In response to the segregated dorms on campus, the women purchased the white-framed house on Hearst Avenue for $7,000 after 10 years of fundraising. The Japanese Women’s Student Clubhouse not only provided affordable accommodation for a marginalized community, but it was also symbolic of the students’ struggle for equal rights. With the exception of the period during WW II, when the clubhouse had to be rented because the Japanese-Americans were excluded from the West Coast, it provided housing for Japanese-American women for almost three decades before it was sold in 1967. The proceeds were endowed to the University as the Japanese American Women Alumnae (JAWA) Scholarship Fund, which continues supporting Asian American women today. The fund continues to grow through investments and generous donations to JAWA.

Dr. Joyce Takahashi, Berkeley alumna and JAWA’s historian, says that the women who purchased the house forged a path for future Japanese-American students. “They’re my heroes,” she adds. As a third-generation Japanese-American, Takahashi recalls the lack of multicultural awareness on campus when she was a chemistry student in the 1950s. At the time, most history classes focused on the origins of European-Americans. “When I was very young, I thought that my grandparents came over on the Mayflower. It didn’t dawn on me that they were from Asia,” she explains. Her parents, who also graduated from Berkeley in 1926 and 1930, experienced even greater discrimination by having to commute to campus from the few racially integrated sections of the Bay Area. But Takahashi believes that today “people are more aware of diversity.”

Although the Berkeley campus now enjoys greater inclusivity, the original members’ achievements are remembered through the annual JAWA scholarships and fellowships, which are granted to four or five University of California students per year. “The strength in these awards is that they keep alive this fund that the women worked so hard to create for us,” Takahashi says.

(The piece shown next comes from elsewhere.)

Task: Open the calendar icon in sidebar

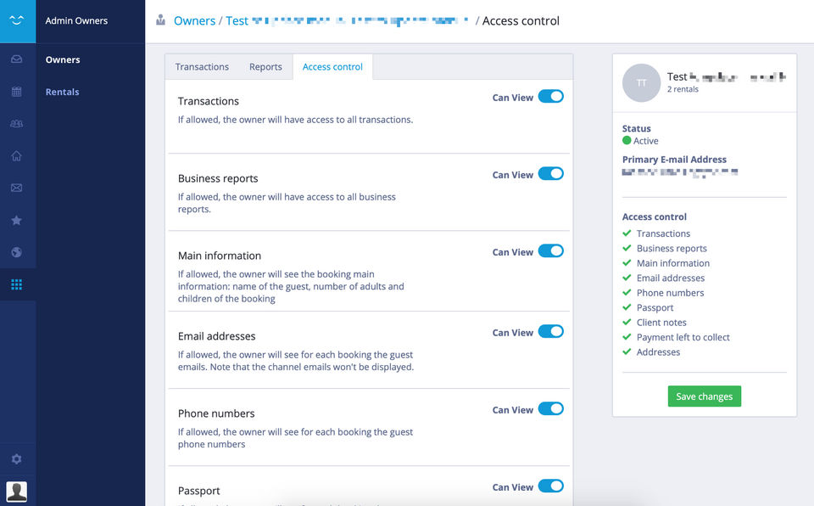Action: [17, 92]
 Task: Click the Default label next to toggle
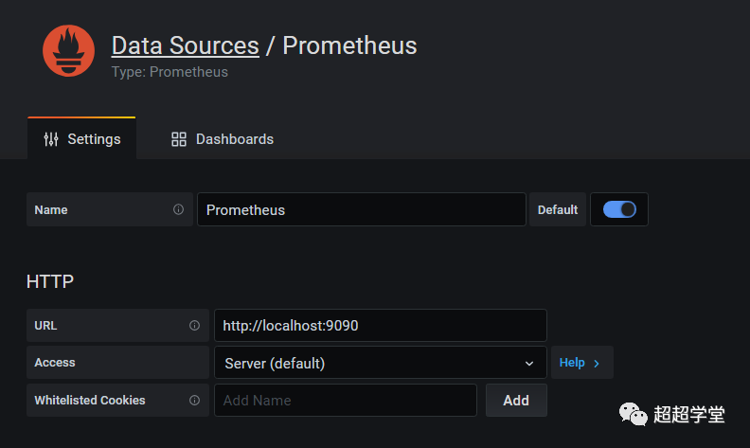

This year Kristen Kido, a first-year Ph.D. student in History of Art, won the JAWA award along with the Mellon Chancellor’s Fellowship. The award allows her to pursue her focus on the relationship between art and power in ancient China and Rome. “JAWA is a necessary organization for recognizing the experiences and celebrating the accomplishments of Japanese-American women who have pursued higher education in a society with a history of discrimination,” Kido says. As a first-generation American of Japanese heritage, Kido is honored to receive a scholarship dedicated to uplifting women. “In academia, men are still paid more than women. Even in a field dominated by women, such as Art History, many of the highest paid and most respected teaching and curatorial positions are occupied by men,” she explains. “The opportunity to excel is a step toward changing that.” Kido hopes that her research will benefit the community by influencing cultural heritage policies, museums and education.

Kido and the other scholarship and fellowship recipients will attend the annual JAWA luncheon this April to meet the members and the Outstanding Alumna, and to discuss their future goals.